[GIVEN RECORDS Boundary: Start]

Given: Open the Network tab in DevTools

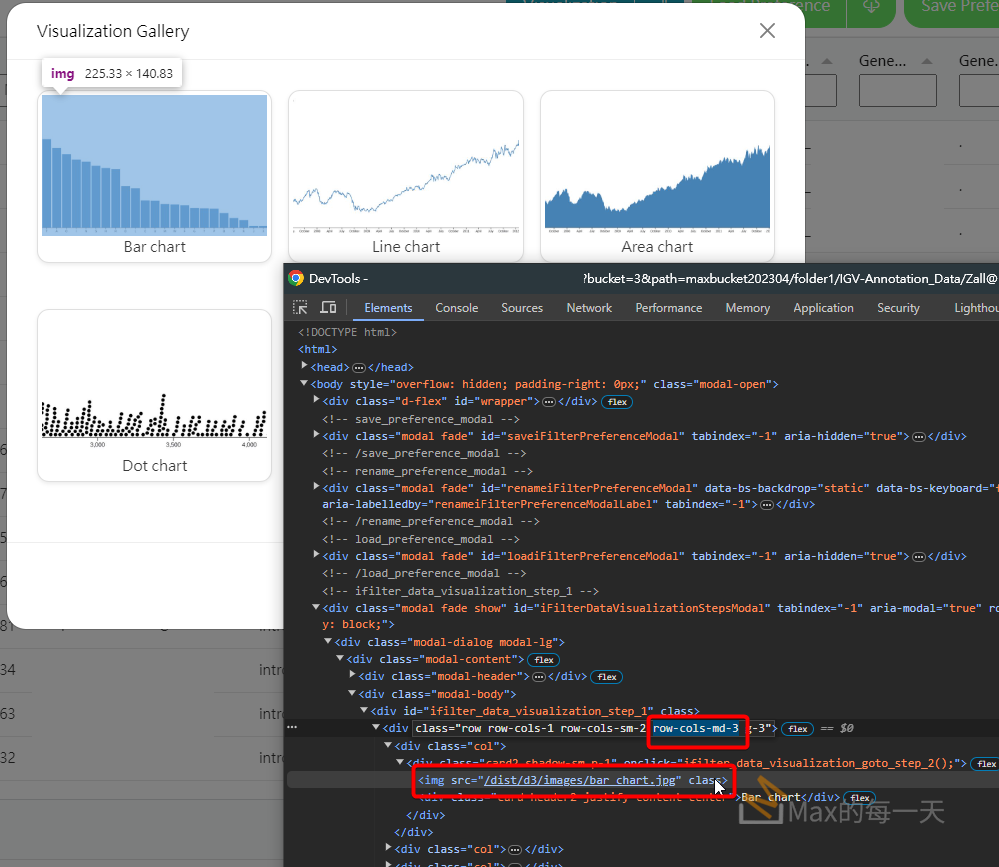Looking at the screenshot, I should (589, 308).
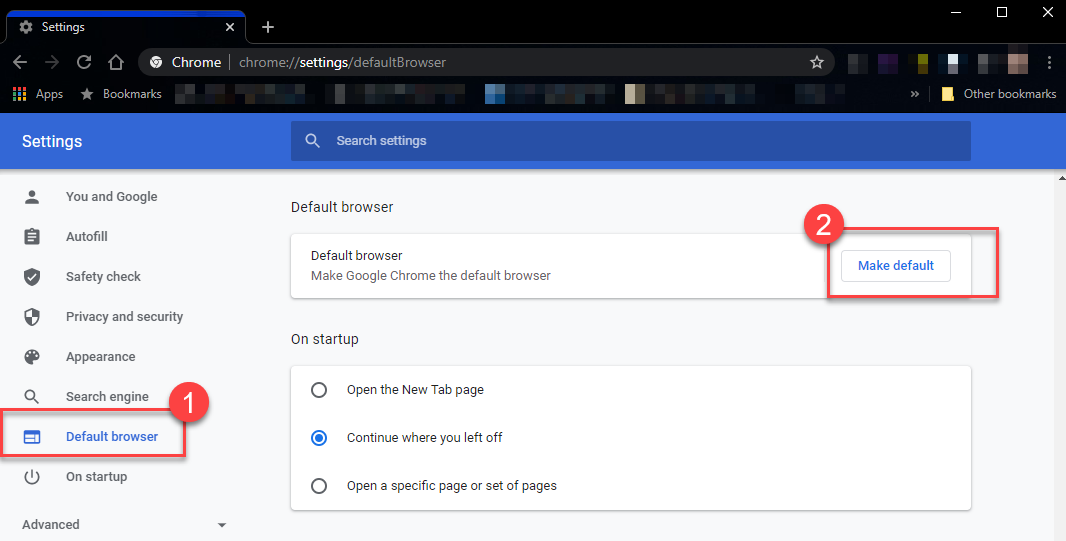Open the You and Google settings
The height and width of the screenshot is (541, 1066).
click(111, 196)
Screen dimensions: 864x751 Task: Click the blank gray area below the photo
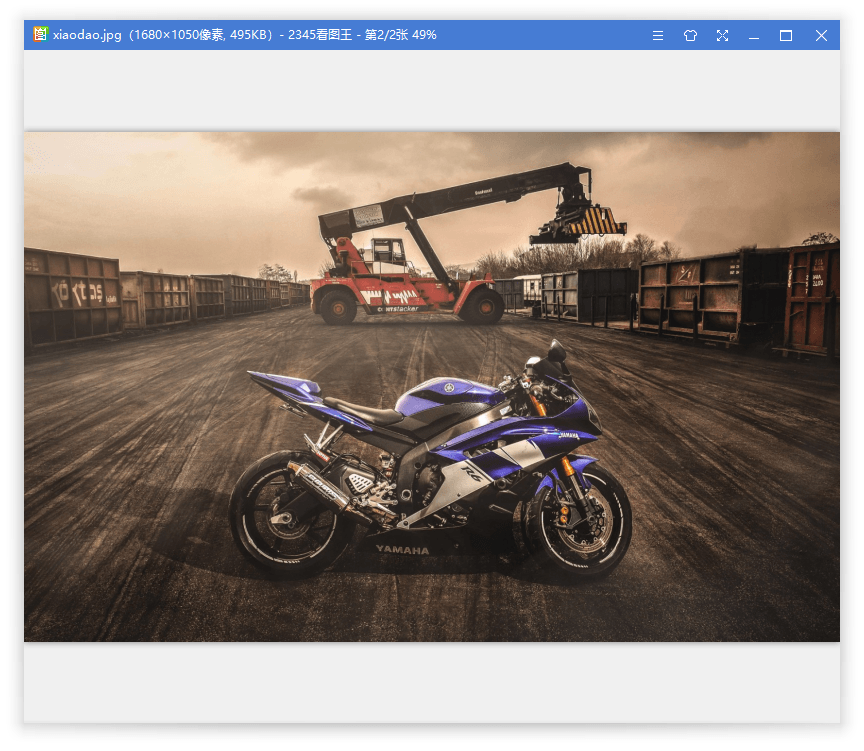[431, 682]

[GIVEN RECORDS Boundary: End]

**YOUR GOAL**.
You are asked to reproduce each line above exactly, but to exclude the pictures.

**YOUR SOLUTION**.
Given: Open the Network tab in DevTools

Looking at the screenshot, I should (589, 308).
Open the You and Google settings
The height and width of the screenshot is (541, 1066).
click(111, 196)
Screen dimensions: 864x751 Task: Click the blank gray area below the photo
[431, 682]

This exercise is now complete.